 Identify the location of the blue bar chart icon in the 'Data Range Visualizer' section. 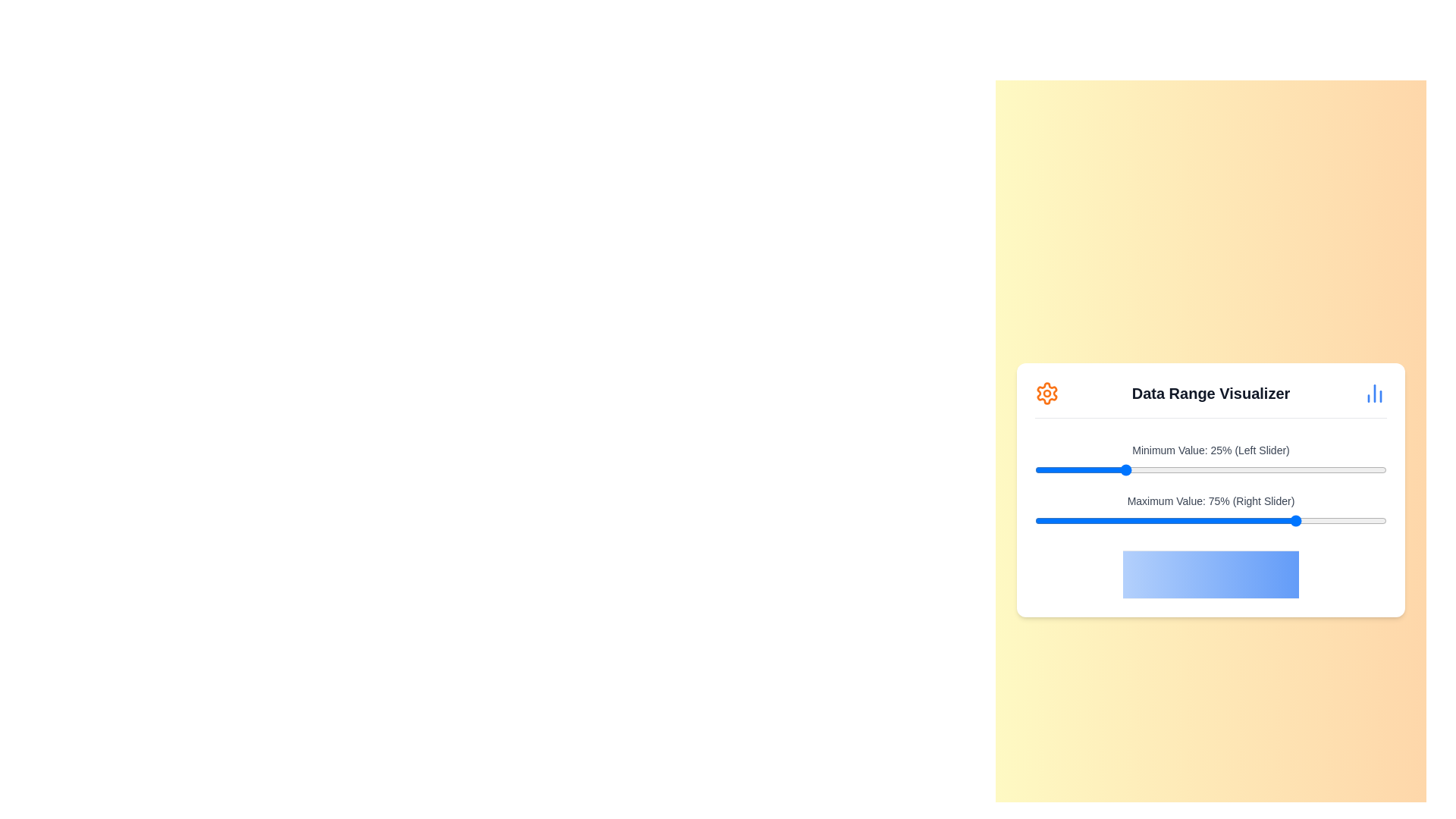
(1375, 392).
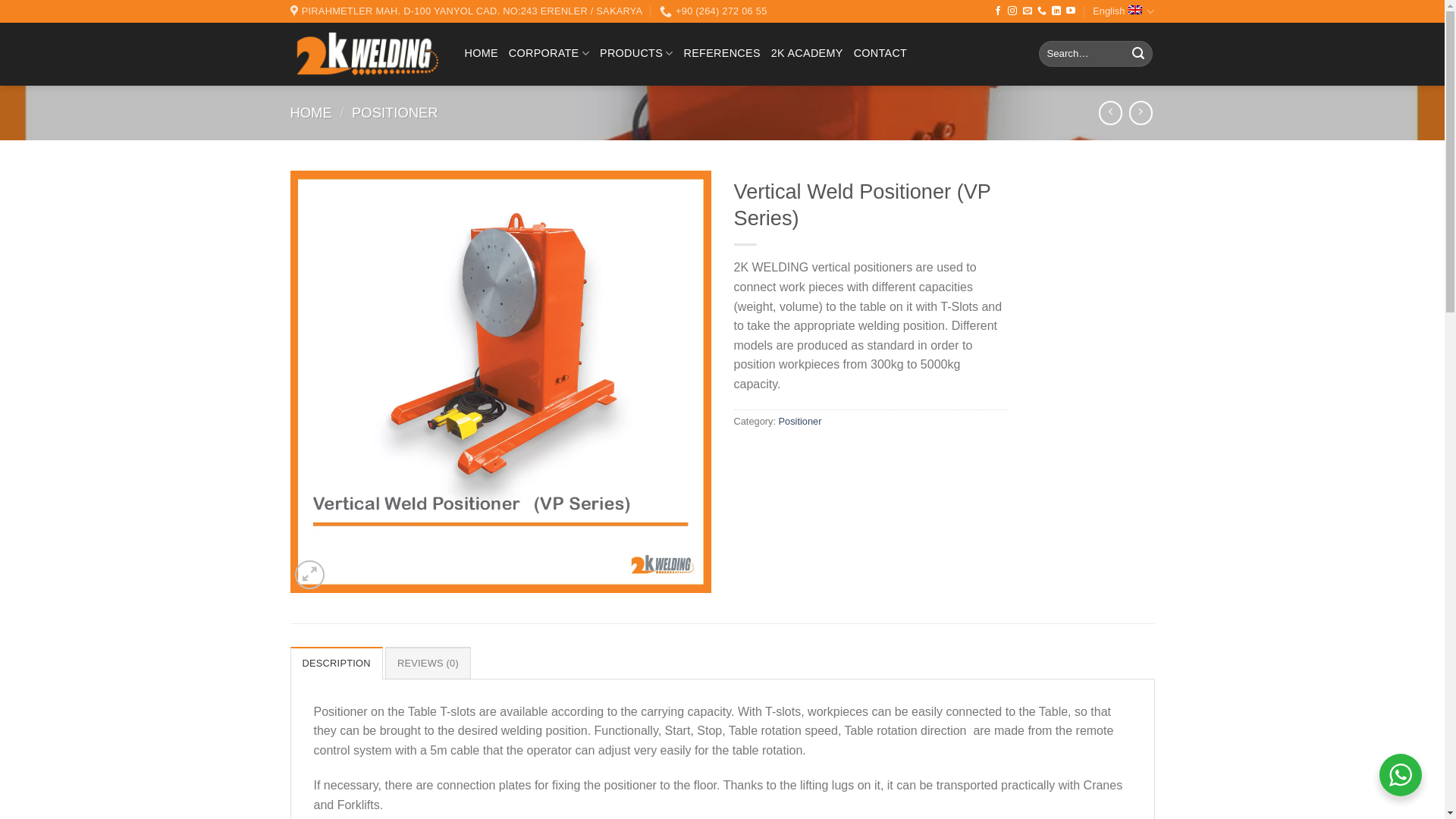 This screenshot has height=819, width=1456. Describe the element at coordinates (636, 52) in the screenshot. I see `'PRODUCTS'` at that location.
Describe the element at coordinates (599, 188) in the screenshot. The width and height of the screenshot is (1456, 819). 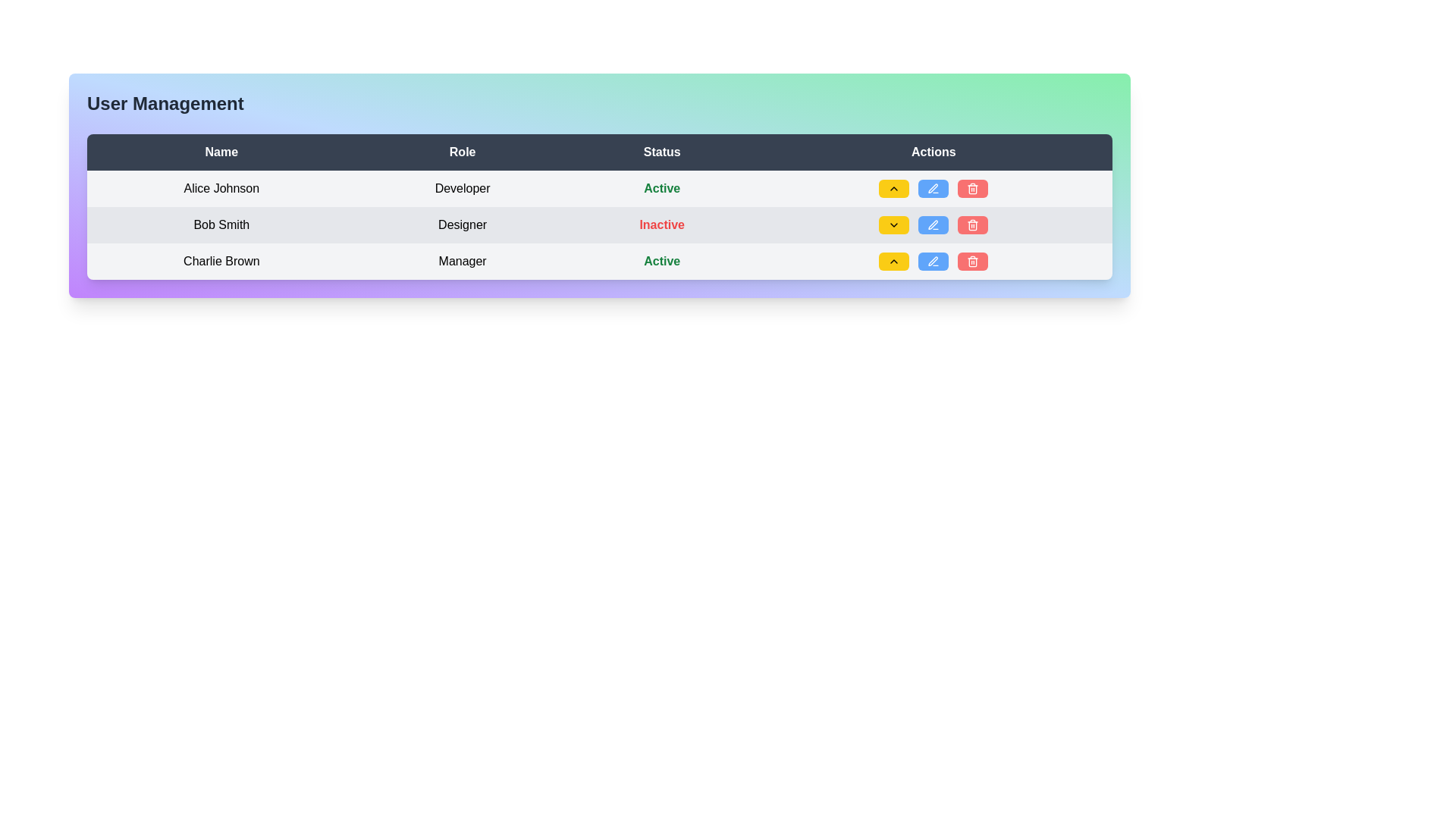
I see `the status or actions of the table row displaying details for user 'Alice Johnson', who is a 'Developer' and is currently active` at that location.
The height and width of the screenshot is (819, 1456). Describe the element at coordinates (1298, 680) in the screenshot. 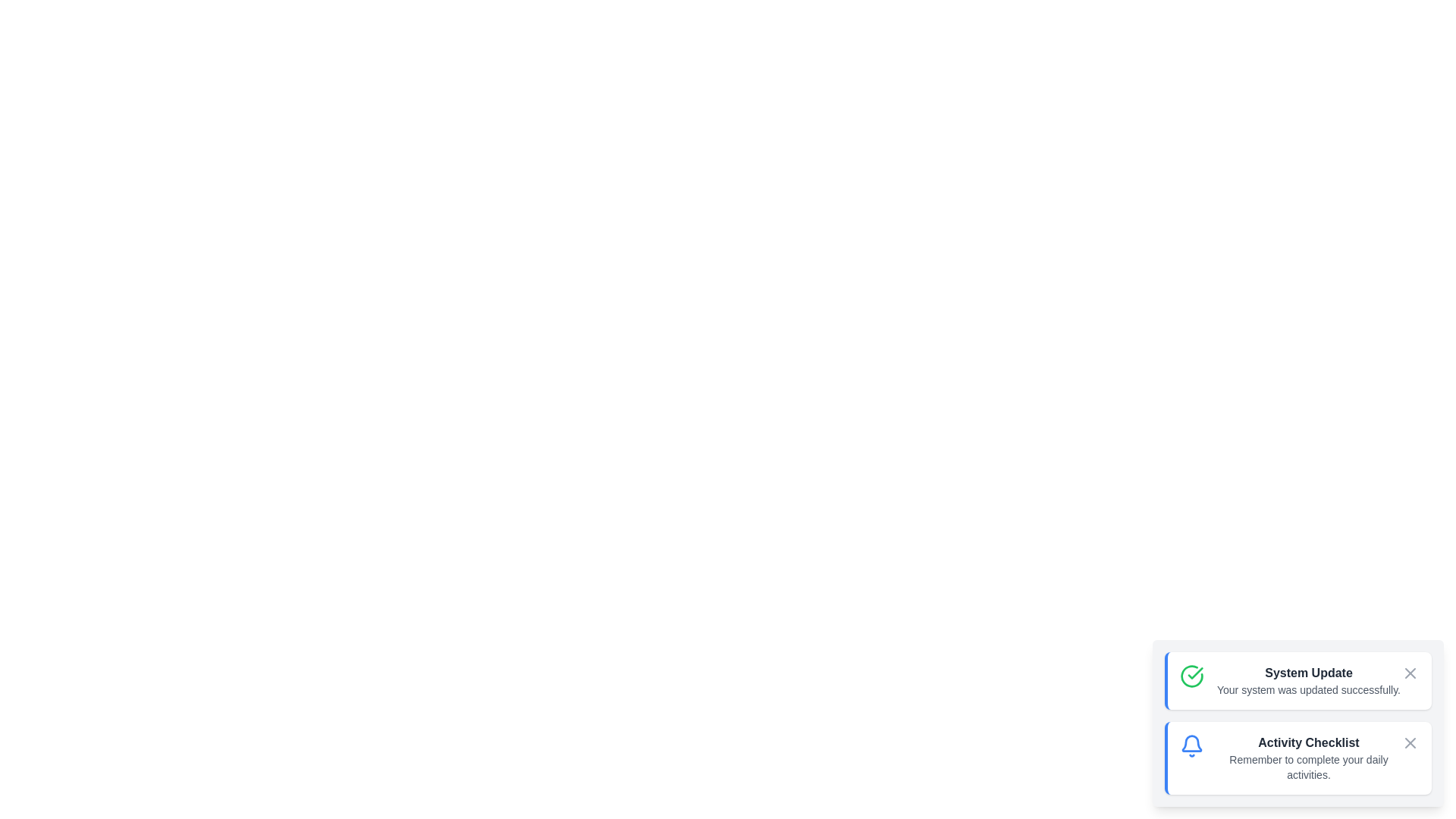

········

■ WHAT TO PRODUCE: Return all of the records above word for word, omitting the pictures.

■ ANSWER TO THE PROBLEM:
 Identify the location of the blue bar chart icon in the 'Data Range Visualizer' section. 
(1375, 392).
 This screenshot has height=819, width=1456. Describe the element at coordinates (636, 52) in the screenshot. I see `'PRODUCTS'` at that location.
Describe the element at coordinates (599, 188) in the screenshot. The width and height of the screenshot is (1456, 819). 
I see `the status or actions of the table row displaying details for user 'Alice Johnson', who is a 'Developer' and is currently active` at that location.
The height and width of the screenshot is (819, 1456). Describe the element at coordinates (1298, 680) in the screenshot. 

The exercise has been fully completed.